Reliquienhüllen

[790] Reliquienhüllen, orientalische, byzantinische und sizilische Seidenstoffreste des Mittelalters, die man zur Zeit ihrer Entstehung und später benutzte, um Teile der Gebeine von heilig gesprochenen Personen in katholischen Kirchen aufzubewahren. Sie bieten wichtiges Material für die Geschichte der Textilkunst, da mit ihnen reiche Muster frühmittelalterlicher Kunstgewebe erhalten sind, die ursprünglich für liturgische Gewänder und Prachtbehänge hergestellt wurden.
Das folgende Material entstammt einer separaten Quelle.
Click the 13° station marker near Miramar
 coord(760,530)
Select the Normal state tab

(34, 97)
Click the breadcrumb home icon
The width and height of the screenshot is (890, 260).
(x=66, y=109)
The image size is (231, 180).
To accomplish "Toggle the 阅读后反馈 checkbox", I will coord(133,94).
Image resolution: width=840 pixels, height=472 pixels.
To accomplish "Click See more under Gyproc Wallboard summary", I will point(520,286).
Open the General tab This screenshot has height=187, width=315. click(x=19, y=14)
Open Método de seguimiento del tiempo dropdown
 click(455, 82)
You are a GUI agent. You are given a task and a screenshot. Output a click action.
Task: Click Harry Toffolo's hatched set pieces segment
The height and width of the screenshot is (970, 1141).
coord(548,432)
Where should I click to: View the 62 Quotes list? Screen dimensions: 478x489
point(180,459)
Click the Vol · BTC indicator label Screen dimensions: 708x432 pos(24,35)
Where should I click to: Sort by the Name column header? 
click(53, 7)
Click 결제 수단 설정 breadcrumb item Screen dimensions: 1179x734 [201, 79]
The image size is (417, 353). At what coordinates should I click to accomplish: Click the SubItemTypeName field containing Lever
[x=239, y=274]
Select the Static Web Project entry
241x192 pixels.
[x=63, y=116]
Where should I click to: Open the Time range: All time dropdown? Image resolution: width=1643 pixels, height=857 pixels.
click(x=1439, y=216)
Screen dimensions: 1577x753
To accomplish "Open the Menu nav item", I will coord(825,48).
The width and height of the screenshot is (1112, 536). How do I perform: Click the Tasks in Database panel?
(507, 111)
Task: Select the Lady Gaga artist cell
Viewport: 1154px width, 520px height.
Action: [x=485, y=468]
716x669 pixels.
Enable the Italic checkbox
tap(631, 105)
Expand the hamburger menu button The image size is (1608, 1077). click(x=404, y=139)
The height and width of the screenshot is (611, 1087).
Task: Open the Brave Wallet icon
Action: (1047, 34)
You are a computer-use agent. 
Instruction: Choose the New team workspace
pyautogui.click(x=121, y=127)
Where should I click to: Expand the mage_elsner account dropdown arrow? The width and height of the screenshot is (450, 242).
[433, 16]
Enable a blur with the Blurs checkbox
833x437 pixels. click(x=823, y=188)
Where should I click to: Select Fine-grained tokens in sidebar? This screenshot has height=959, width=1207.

Viele dieser R. gingen während der Reformation mit andern Kirchenschätzen zugrunde; erst seit der Mitte des 19. Jahrh. begann der Kaplan Bock aus Aachen auf ihren künstlerischen und kunstgeschichtlichen Wert hinzuweisen, und der textile Inhalt aufgelöster Reliquienbehälter wurde seitdem gesammelt und den Museen einverleibt. Seltene Muster solcher Stoffe, die heute noch ihren ursprünglichen Zwecken dienen, hat man gelegentlich der Eröffnung von Schreinen kopiert; die größte Sammlung davon besitzt das Kunstgewerbemuseum in Berlin. 1906 wurde der Reliquienschrein Karls d. Gr. im Münster zu Aachen von neuem erschlossen, um die Muster der darin befindlichen R. in dem Werke: »Die Gewebesammlung des königlichen Kunstgewerbemuseums zu Berlin« (im Auftrage der Staatsregierung hrsg. von Julius Lessing, Berl. 1900 ff.) zu veröffentlichen. Vgl. die Artikel »Orientalische Kunstwebereien« u. »Weberei«, Geschichtliches.

Quelle:
Meyers Großes Konversations-Lexikon, Band 16. Leipzig 1908, S. 790.